Fig. 4. NMDA receptors and NO mediate local, sensory stimulus-induced enhancement and acceleration of noradrenergic terminal Ca²⁺ elevations in V1.

(A) Experimental design as for Fig. 2 and pseudo-randomized stimulation as for Fig. 3. Incubation with drugs in artificial cerebrospinal fluid (aCSF) started 20 min before imaging (solution replacement every 10 min). (B) Ca²⁺ responses to enforced locomotion (green bars) or simultaneous enforced locomotion and blue stimulation (gray bars) in aCSF. Pseudo-colored plot represents Ca²⁺ changes in individual ROIs, and black traces represent mean Ca²⁺ change in all ROIs. (C) Same as (B) with NMDA receptor antagonist D-AP5 (1 mM). (D) Same as (B) with NOS inhibitor l-NMMA acetate (600 μM). (E) Chained-dot plot to compare mean Ca²⁺ change during 10 s from onset of locomotion in all noradrenergic terminal ROIs between locomotion and costimulation trials from all mice locally exposed to aCSF (left, n = 7 mice), D-AP5 (middle, n = 8 mice), and l-NMMA acetate (right, n = 6 mice).
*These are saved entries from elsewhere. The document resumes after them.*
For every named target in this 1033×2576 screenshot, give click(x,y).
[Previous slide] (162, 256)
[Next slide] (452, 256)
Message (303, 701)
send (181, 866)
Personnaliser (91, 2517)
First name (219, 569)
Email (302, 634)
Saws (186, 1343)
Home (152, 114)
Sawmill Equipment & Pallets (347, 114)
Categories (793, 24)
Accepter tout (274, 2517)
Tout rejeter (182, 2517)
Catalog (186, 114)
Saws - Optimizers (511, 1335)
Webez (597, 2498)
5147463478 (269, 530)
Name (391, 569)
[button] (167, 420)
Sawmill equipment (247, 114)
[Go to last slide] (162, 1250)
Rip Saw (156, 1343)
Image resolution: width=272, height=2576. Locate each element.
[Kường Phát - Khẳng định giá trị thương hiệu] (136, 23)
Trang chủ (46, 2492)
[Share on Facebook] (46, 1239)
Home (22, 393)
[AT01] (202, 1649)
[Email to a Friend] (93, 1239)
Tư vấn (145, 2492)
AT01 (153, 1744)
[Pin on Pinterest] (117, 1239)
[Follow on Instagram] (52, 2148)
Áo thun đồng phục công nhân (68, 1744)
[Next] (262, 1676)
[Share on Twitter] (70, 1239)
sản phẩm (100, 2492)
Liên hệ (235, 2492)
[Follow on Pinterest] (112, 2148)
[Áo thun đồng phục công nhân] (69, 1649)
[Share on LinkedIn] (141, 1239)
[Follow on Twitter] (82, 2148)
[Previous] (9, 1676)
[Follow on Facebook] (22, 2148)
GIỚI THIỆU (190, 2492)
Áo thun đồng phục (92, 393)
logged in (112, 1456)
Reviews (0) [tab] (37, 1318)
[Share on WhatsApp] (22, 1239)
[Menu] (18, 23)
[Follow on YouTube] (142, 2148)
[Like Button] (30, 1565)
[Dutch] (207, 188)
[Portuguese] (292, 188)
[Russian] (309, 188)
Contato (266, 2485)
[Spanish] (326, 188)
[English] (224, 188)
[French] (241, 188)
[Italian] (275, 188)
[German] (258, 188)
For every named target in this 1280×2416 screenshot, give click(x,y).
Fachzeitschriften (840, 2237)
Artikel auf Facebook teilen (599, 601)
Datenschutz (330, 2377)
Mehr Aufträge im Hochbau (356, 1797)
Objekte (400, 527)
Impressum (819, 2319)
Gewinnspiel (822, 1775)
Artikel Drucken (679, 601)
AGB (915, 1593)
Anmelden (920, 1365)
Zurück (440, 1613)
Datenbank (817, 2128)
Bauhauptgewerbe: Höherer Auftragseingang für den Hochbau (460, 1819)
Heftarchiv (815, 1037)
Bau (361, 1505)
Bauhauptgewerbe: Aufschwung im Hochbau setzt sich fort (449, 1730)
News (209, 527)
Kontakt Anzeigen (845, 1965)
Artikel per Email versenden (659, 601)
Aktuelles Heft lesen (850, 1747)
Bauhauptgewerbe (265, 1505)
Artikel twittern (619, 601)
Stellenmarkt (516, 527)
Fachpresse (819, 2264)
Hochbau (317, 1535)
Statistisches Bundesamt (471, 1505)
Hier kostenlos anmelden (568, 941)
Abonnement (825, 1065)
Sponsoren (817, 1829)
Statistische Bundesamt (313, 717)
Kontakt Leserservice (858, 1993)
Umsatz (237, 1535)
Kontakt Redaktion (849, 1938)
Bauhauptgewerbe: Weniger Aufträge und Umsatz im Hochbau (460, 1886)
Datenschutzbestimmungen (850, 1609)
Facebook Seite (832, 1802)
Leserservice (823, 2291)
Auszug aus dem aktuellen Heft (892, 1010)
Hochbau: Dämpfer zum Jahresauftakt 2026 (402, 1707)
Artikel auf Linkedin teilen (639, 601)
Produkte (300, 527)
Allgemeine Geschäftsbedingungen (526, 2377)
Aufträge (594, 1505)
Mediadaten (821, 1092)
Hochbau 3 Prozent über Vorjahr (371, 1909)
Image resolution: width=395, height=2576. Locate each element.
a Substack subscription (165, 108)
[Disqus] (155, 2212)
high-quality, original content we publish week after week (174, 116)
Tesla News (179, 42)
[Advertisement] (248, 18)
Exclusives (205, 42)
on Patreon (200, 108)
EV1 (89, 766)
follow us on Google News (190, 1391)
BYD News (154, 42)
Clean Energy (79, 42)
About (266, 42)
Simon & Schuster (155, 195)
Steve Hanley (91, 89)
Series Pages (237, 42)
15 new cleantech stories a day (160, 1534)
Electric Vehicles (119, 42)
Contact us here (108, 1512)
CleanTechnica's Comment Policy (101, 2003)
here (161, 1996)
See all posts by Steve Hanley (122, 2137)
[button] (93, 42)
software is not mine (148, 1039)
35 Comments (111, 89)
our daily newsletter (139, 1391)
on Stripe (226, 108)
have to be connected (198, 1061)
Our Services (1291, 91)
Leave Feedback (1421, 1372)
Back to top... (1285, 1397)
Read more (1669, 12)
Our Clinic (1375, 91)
Gray lines, same mouse. Red symbols, means ± SEM. Repeated-measures ANOVA for three groups, followed by Tukey-Kramer correction. (F) Same as (E) but comparing mean time to peak. Red symbols, median. Wilcoxon signed-rank tests followed by Bonferroni correction. Source data are provided as a source data file.